馮建迪
山東理工大學建筑工程學院,山東 淄博 255000
總電子含量TEC是電離層物理學中的重要參數之一,被廣泛應用于修正GNSS衛星信號的電離層延遲和電離層時空變化特性的研究。在實際應用中,電離層經驗模型是獲取TEC的重要途徑之一。以TEC數據為背景建立的電離層經驗模型可在整體上體現TEC的時空變化特性。但是,有些TEC經驗模型的精度不高,在某些局部區域上不能準確描述電離層的時變特性。制約電離層TEC經驗模型精度的主要因素有:①未能全面考慮電離層的變化規律(特別是異常現象),并將其合理模型化;②TEC建模數據(如GIMs TEC)的精度在全球范圍內不統一,建模過程采用等權方式是不合理的。本文針對制約電離層TEC經驗模型精度的因素,從單站、區域和全球的角度,建立了若干電離層TEC經驗模型。主要研究內容及成果如下:
(1) 基于GPS-TEC數據和非線性最小二乘擬合法,提出了一種單站電離層TEC經驗模型(SSM-T1)。在法國的巴黎站(OPMT)、印度的班加羅爾站(IISC)、澳大利亞的塞杜納站(CEDU)和南極半島的奧伊金斯站(OHI3)對SSM-T1模型進行了測試。測試結果表明,SSM-T1模型在巴黎站、班加羅爾站、塞杜納站上表現得很好,而在南極半島的奧伊金斯站上空,SSM-T1模型卻無法有效地描述TEC變化特性。模型的預測評估結果同樣表明了SSM-T1模型在巴黎站、班加羅爾站、塞杜納站上表現出了良好的預測能力,而在奧伊金斯站上空,該模型基本不具備對TEC的預測能力。分析發現:奧伊金斯站(OHI3)位于典型的MSNA區域,由于SSM-T1模型未考慮MSNA現象的影響,所以該模型不適合MSNA區域內的測站。

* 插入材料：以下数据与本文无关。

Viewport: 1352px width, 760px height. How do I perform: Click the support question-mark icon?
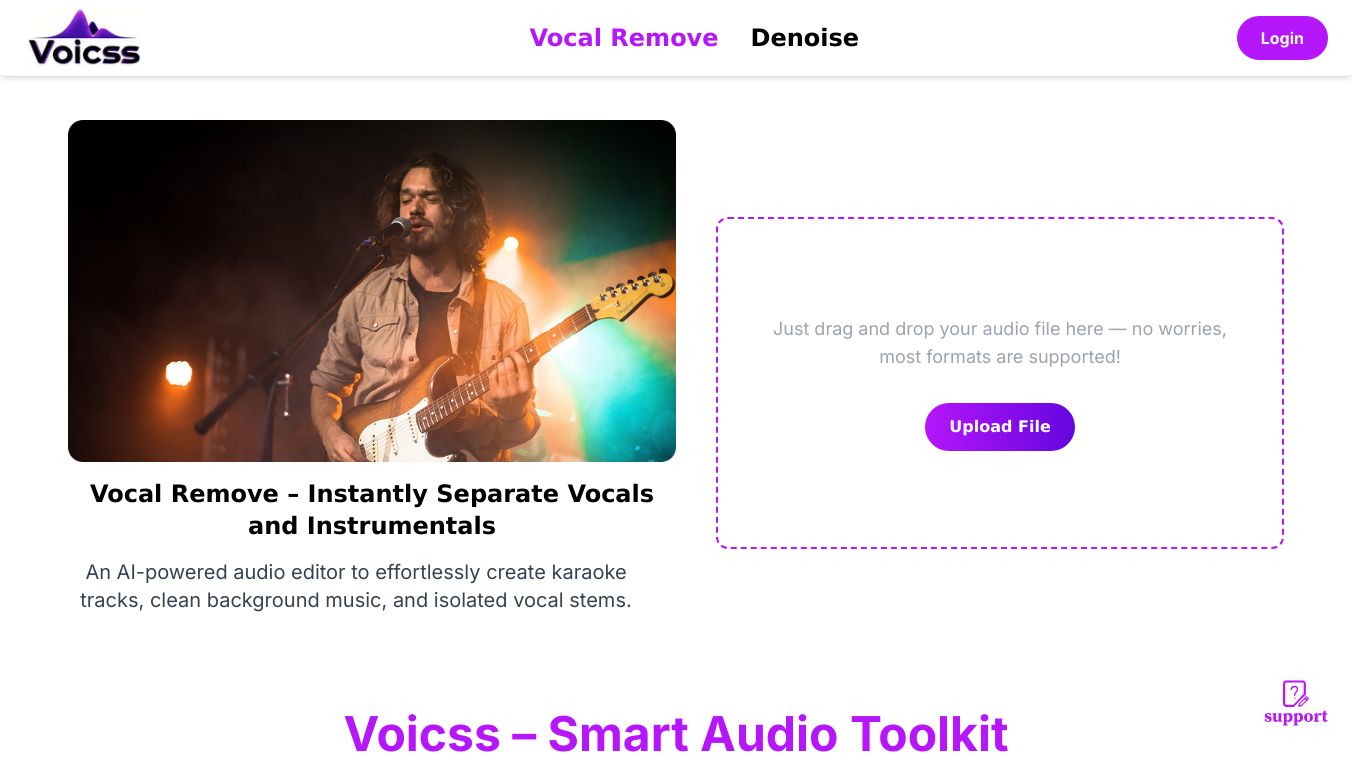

(2) 針對MSNA區域內的測站,本文相繼提出另外兩種單站電離層TEC經驗模型,分別是SSM-T2模型和SSM-month模型。其中,SSM-T2模型是建立在SSM-T1的基礎上,在TEC日變化分量中添加了MSNA改正項。模型測試結果表明,在南極半島的奧伊金斯站上,SSM-T2模型與建模數據GPS-TEC擬合得很好,較好地描述了MSNA現象。另外一個模型為SSM-month,該模型是一個集合,包含了12個子模型,分別描述12個月的電離層TEC變化特性。SSM-month也可有效地描述奧伊金斯站上空的MSNA現象。最后,模型評估結果表明,SSM-T2-OHI3和SSM-month模型得到的TEC日變曲線與CODE GIMs符合得很好,具有較好的預測能力,優于IRI2016模型。
(3) 基于CODE GIMs和非線性最小二乘擬合法,分別建立了中國東北地區和京津唐地區的TEC區域經驗模型,分別將其命名為TECM-NEC模型和TECM-JJT模型。這兩個模型分別代表了MSNA區域和中緯度其他區域的建模方法。評估結果表明:TECM-JJT模型與GPS-TEC數據符合得很好,優于NTCM-GL模型和IRI2016模型;TECM-NEC模型能有效地描述MSNA現象和冬季夜間TEC增強現象,模型預測能力優于IRI2016模型。
(4) 針對全球TEC經驗模型的局限性,提出了網格點式建模的思想,構建了一個全球TEC經驗模型,命名為TECM-GRID。該模型包含了5183個子模型,分別對應全球范圍內的5183個網格點。根據位置的不同,在MSNA區域選取SSM-T2模型作為子模型,其他區域選取SSM-T1作為子模型。基于每個子模型的模型殘差、殘差的RMS值和相對RMS值,測試了TECM-GRID模型對建模數據的擬合能力。最后,在建模時間以外的時間點上,利用IRI2016、NTCM-GL模型和CODE GIMs,對TECM-GRID模型進行了驗證及模型比較。結果表明,TECM-GRID能較好地描述電離層EIA現象和MSNA現象,與CODE GIMs符合得很好,預測能力優于IRI2016和NTCM-GL模型。